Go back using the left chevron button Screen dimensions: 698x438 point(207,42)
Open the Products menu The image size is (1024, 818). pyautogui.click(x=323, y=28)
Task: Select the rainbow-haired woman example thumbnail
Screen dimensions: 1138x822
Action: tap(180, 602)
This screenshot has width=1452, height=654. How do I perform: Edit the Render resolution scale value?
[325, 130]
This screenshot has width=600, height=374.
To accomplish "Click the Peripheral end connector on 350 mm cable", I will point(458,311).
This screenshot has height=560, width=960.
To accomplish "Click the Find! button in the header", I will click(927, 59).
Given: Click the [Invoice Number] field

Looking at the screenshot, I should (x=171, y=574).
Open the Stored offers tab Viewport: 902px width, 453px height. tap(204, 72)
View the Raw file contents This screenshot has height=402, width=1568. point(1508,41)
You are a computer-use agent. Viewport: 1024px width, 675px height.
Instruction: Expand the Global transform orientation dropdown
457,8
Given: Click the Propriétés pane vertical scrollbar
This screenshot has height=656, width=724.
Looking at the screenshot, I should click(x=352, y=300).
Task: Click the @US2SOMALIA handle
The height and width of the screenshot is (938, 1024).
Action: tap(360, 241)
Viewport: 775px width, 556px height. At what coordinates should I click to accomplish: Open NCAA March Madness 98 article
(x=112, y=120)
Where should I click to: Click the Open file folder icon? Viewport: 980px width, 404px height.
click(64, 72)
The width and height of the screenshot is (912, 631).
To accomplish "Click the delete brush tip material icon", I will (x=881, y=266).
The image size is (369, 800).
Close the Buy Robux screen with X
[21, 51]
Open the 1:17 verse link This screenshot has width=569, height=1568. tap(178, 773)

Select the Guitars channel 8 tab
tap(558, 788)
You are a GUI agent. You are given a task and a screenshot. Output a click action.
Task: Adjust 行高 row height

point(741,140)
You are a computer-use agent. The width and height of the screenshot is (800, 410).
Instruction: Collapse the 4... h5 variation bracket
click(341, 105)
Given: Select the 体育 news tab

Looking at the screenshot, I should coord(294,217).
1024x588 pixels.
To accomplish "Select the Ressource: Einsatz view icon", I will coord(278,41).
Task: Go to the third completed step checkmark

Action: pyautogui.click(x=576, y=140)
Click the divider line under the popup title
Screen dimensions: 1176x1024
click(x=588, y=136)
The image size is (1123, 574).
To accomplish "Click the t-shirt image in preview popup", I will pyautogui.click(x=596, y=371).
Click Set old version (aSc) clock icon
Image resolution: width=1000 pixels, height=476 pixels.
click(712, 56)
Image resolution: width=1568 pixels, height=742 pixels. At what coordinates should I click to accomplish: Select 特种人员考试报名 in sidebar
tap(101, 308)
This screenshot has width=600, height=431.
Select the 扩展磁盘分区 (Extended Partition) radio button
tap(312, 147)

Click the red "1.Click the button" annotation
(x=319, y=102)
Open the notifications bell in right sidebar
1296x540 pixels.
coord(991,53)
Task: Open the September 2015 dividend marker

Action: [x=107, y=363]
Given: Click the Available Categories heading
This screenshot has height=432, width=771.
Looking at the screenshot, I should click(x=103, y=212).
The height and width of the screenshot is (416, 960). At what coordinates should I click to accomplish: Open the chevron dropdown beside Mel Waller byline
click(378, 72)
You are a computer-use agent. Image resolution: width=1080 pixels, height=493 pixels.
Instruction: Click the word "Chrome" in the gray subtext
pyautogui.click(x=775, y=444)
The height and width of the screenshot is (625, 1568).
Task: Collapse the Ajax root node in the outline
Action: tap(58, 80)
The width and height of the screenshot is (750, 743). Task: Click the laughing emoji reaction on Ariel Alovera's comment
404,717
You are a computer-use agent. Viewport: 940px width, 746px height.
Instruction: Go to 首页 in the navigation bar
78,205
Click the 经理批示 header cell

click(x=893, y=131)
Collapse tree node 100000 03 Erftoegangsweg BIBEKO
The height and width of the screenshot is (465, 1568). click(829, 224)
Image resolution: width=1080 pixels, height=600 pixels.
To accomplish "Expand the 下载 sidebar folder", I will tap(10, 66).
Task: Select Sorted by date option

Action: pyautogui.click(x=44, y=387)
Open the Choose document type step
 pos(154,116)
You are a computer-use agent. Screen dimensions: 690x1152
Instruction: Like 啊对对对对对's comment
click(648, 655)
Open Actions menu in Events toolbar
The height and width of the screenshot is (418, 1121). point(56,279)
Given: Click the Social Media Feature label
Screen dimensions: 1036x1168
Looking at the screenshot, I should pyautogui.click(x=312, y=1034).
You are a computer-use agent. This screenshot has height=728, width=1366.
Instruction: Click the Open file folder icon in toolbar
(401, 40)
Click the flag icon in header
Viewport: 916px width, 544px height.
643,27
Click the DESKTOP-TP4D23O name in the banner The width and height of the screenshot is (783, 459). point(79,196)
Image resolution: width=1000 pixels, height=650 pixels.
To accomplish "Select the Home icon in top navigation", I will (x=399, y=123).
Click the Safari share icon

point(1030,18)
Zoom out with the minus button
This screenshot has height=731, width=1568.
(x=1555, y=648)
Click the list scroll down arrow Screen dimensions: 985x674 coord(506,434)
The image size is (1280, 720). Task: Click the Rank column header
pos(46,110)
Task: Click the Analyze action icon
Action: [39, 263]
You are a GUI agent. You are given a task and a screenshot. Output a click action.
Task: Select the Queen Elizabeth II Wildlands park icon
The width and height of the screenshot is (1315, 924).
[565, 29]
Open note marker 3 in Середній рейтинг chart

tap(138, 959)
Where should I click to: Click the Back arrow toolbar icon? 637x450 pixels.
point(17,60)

→ **ACTIVITY**: Copy the entries word for word. Start at the first line and end with the line containing "This screenshot has height=560, width=960.".

→ **EXERCISE RESULT**:
Go back using the left chevron button Screen dimensions: 698x438 point(207,42)
Open the Products menu The image size is (1024, 818). pyautogui.click(x=323, y=28)
Task: Select the rainbow-haired woman example thumbnail
Screen dimensions: 1138x822
Action: tap(180, 602)
This screenshot has width=1452, height=654. How do I perform: Edit the Render resolution scale value?
[325, 130]
This screenshot has width=600, height=374.
To accomplish "Click the Peripheral end connector on 350 mm cable", I will point(458,311).
This screenshot has height=560, width=960.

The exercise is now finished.